[Item coordinate data]
╔══

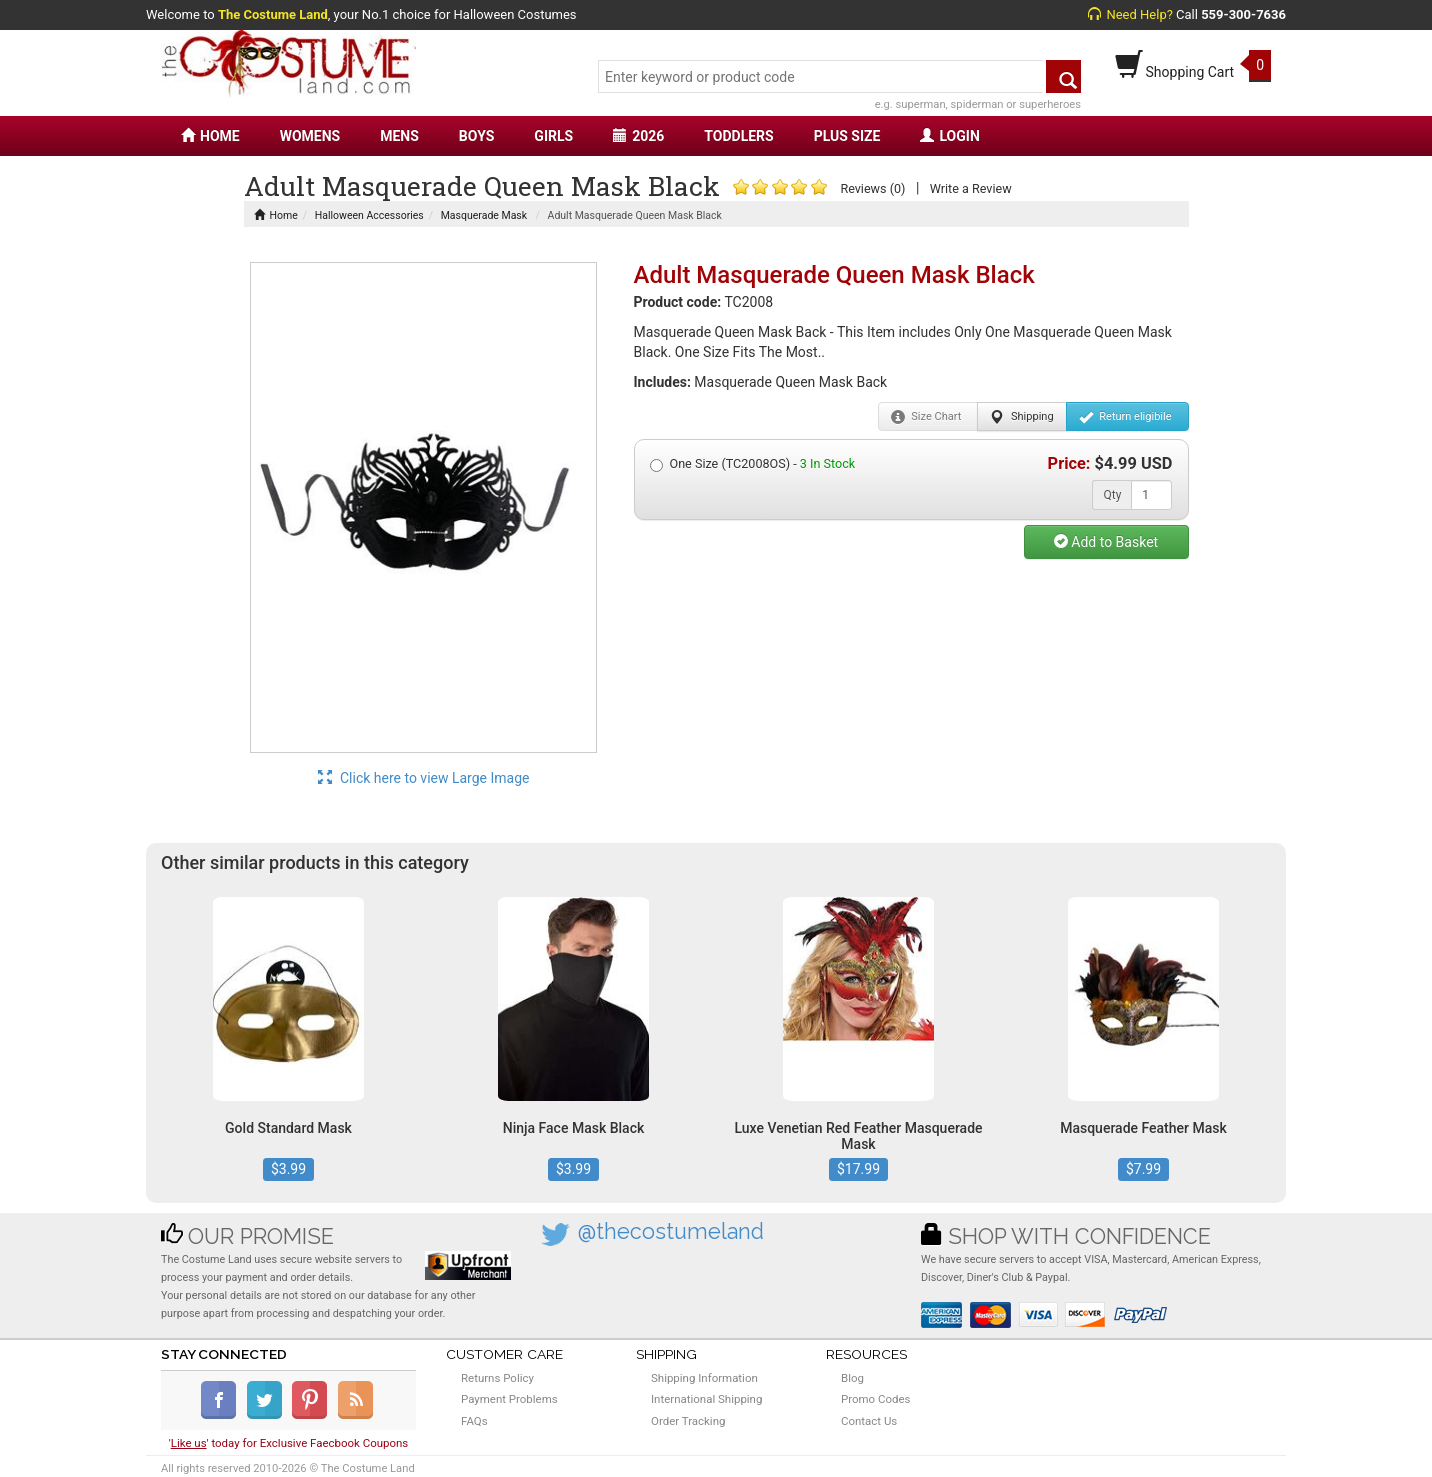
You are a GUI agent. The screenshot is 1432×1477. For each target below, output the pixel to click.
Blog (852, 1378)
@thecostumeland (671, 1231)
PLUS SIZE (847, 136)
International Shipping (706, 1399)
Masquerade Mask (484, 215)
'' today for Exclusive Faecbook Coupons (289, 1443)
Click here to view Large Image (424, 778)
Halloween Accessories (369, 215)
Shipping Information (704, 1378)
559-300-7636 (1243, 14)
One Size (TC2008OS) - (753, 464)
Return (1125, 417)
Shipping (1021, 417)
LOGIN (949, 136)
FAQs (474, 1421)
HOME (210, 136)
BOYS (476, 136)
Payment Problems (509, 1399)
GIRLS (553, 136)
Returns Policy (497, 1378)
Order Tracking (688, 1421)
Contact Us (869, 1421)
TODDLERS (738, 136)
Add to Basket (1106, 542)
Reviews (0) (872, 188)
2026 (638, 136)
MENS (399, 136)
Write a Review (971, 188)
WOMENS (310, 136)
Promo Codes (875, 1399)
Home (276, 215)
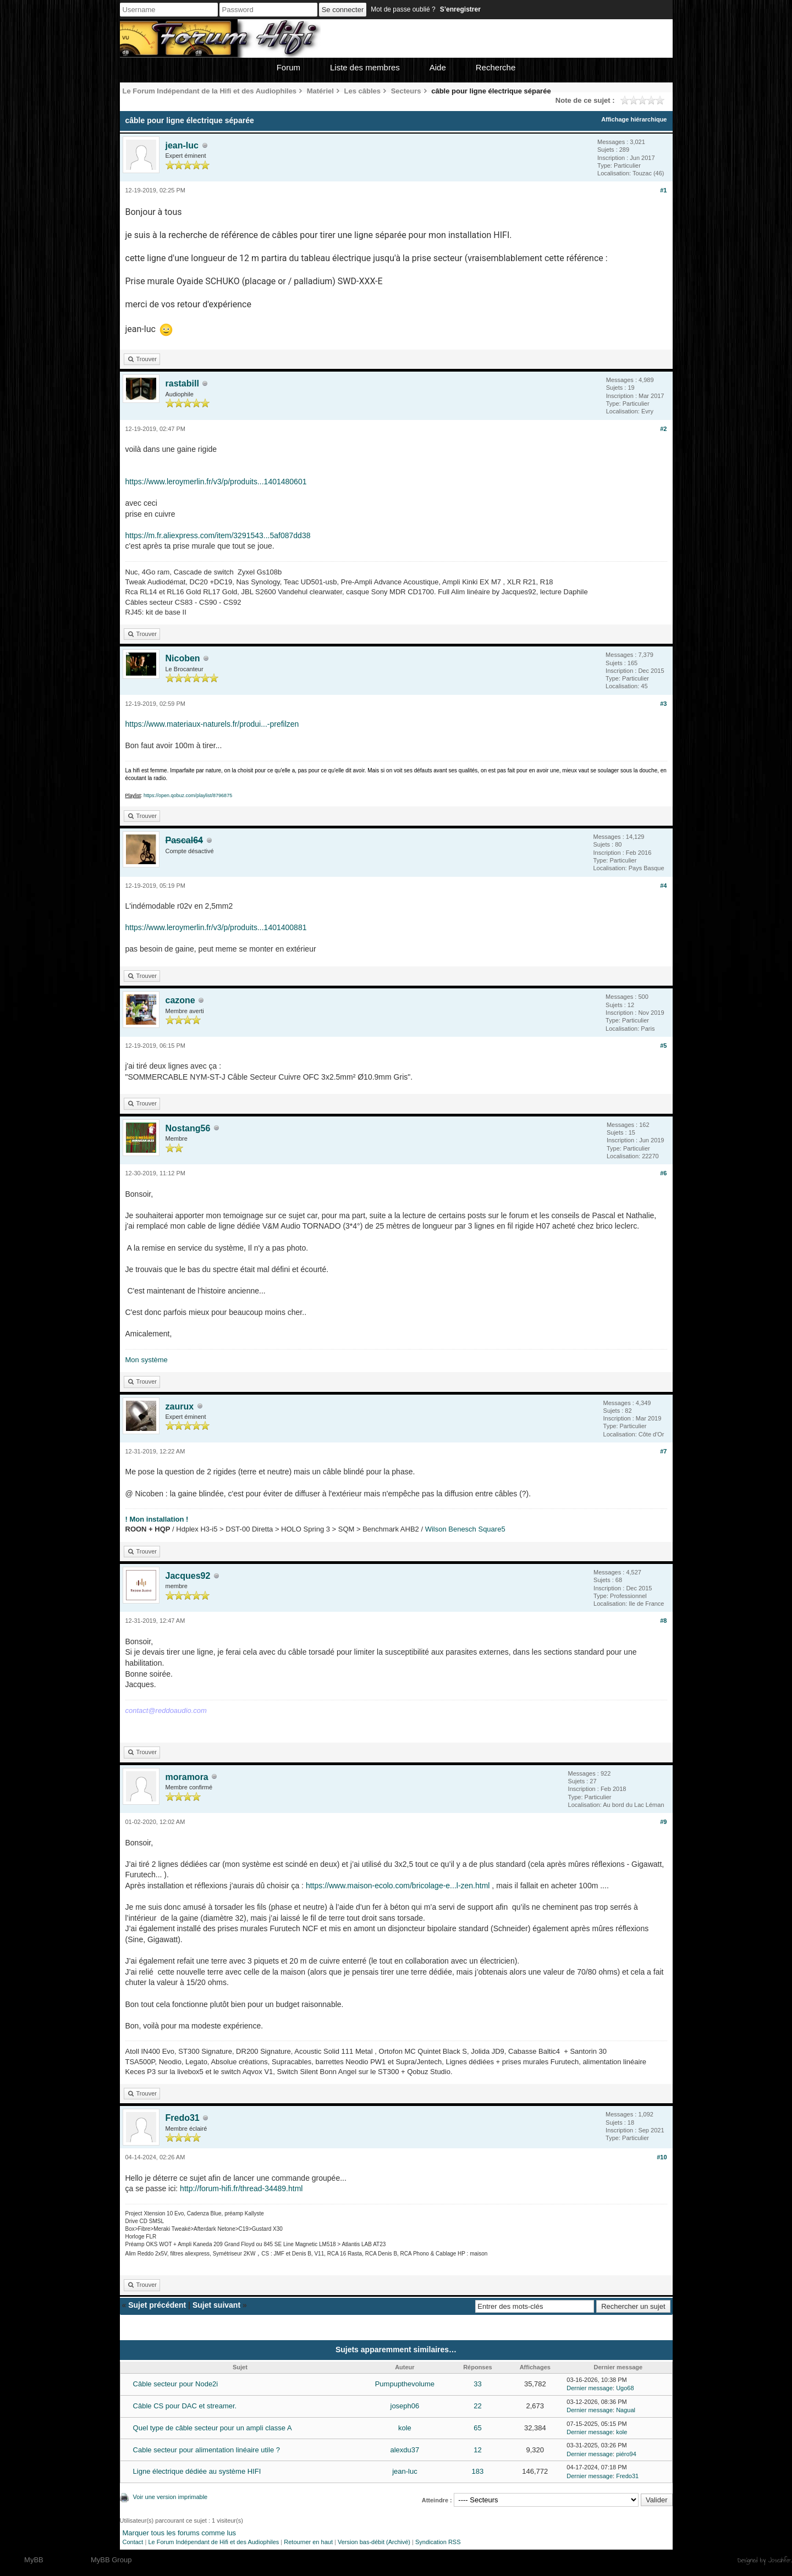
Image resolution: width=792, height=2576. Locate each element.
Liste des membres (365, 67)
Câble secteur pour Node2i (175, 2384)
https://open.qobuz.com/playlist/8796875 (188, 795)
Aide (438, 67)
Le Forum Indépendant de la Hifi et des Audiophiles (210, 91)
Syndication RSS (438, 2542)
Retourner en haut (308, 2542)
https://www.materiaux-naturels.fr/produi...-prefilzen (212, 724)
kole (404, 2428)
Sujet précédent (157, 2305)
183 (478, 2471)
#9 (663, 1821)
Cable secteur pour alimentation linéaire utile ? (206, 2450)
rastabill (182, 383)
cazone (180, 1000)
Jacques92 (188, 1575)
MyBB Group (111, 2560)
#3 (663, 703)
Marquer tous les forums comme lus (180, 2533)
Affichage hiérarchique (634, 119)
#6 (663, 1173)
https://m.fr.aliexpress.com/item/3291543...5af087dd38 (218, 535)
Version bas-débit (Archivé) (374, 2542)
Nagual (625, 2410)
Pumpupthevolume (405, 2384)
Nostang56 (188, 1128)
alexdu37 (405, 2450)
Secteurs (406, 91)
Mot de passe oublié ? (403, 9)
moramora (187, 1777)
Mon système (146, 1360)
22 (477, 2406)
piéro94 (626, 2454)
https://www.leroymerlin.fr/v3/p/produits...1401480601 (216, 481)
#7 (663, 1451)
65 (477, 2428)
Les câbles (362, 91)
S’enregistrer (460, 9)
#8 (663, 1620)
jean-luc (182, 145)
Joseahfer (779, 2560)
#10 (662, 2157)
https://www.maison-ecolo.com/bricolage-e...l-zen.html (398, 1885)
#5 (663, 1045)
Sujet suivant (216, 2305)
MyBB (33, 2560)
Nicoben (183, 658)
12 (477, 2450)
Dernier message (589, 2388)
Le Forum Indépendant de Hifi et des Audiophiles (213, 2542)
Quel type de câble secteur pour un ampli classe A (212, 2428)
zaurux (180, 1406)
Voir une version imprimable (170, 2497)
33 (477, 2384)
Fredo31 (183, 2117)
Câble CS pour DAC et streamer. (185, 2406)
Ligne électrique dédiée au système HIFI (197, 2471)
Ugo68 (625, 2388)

╚══

## Given exercise
Write out all the items above word for word, leaving out the pictures.

## Finished task
You are a GUI agent. The screenshot is 1432×1477. For each target below, output the pixel to click.
Blog (852, 1378)
@thecostumeland (671, 1231)
PLUS SIZE (847, 136)
International Shipping (706, 1399)
Masquerade Mask (484, 215)
'' today for Exclusive Faecbook Coupons (289, 1443)
Click here to view Large Image (424, 778)
Halloween Accessories (369, 215)
Shipping Information (704, 1378)
559-300-7636 (1243, 14)
One Size (TC2008OS) - (753, 464)
Return (1125, 417)
Shipping (1021, 417)
LOGIN (949, 136)
FAQs (474, 1421)
HOME (210, 136)
BOYS (476, 136)
Payment Problems (509, 1399)
GIRLS (553, 136)
Returns Policy (497, 1378)
Order Tracking (688, 1421)
Contact Us (869, 1421)
TODDLERS (738, 136)
Add to Basket (1106, 542)
Reviews (0) (872, 188)
2026 (638, 136)
MENS (399, 136)
Write a Review (971, 188)
WOMENS (310, 136)
Promo Codes (875, 1399)
Home (276, 215)
Image resolution: width=792, height=2576. Locate each element.
Liste des membres (365, 67)
Câble secteur pour Node2i (175, 2384)
https://open.qobuz.com/playlist/8796875 (188, 795)
Aide (438, 67)
Le Forum Indépendant de la Hifi et des Audiophiles (210, 91)
Syndication RSS (438, 2542)
Retourner en haut (308, 2542)
https://www.materiaux-naturels.fr/produi...-prefilzen (212, 724)
kole (404, 2428)
Sujet précédent (157, 2305)
183 (478, 2471)
#9 (663, 1821)
Cable secteur pour alimentation linéaire utile ? (206, 2450)
rastabill (182, 383)
cazone (180, 1000)
Jacques92 (188, 1575)
MyBB Group (111, 2560)
#3 (663, 703)
Marquer tous les forums comme lus (180, 2533)
Affichage hiérarchique (634, 119)
#6 (663, 1173)
https://m.fr.aliexpress.com/item/3291543...5af087dd38 (218, 535)
Version bas-débit (Archivé) (374, 2542)
Nagual (625, 2410)
Pumpupthevolume (405, 2384)
Nostang56 (188, 1128)
alexdu37 (405, 2450)
Secteurs (406, 91)
Mot de passe oublié ? (403, 9)
moramora (187, 1777)
Mon système (146, 1360)
22 (477, 2406)
piéro94 (626, 2454)
https://www.leroymerlin.fr/v3/p/produits...1401480601 (216, 481)
#7 (663, 1451)
65 (477, 2428)
Les câbles (362, 91)
S’enregistrer (460, 9)
#8 (663, 1620)
jean-luc (182, 145)
Joseahfer (779, 2560)
#10 (662, 2157)
https://www.maison-ecolo.com/bricolage-e...l-zen.html (398, 1885)
#5 (663, 1045)
Sujet suivant (216, 2305)
MyBB (33, 2560)
Nicoben (183, 658)
12 (477, 2450)
Dernier message (589, 2388)
Le Forum Indépendant de Hifi et des Audiophiles (213, 2542)
Quel type de câble secteur pour un ampli classe A (212, 2428)
zaurux (180, 1406)
Voir une version imprimable (170, 2497)
33 (477, 2384)
Fredo31 (183, 2117)
Câble CS pour DAC et streamer. (185, 2406)
Ligne électrique dédiée au système HIFI (197, 2471)
Ugo68 (625, 2388)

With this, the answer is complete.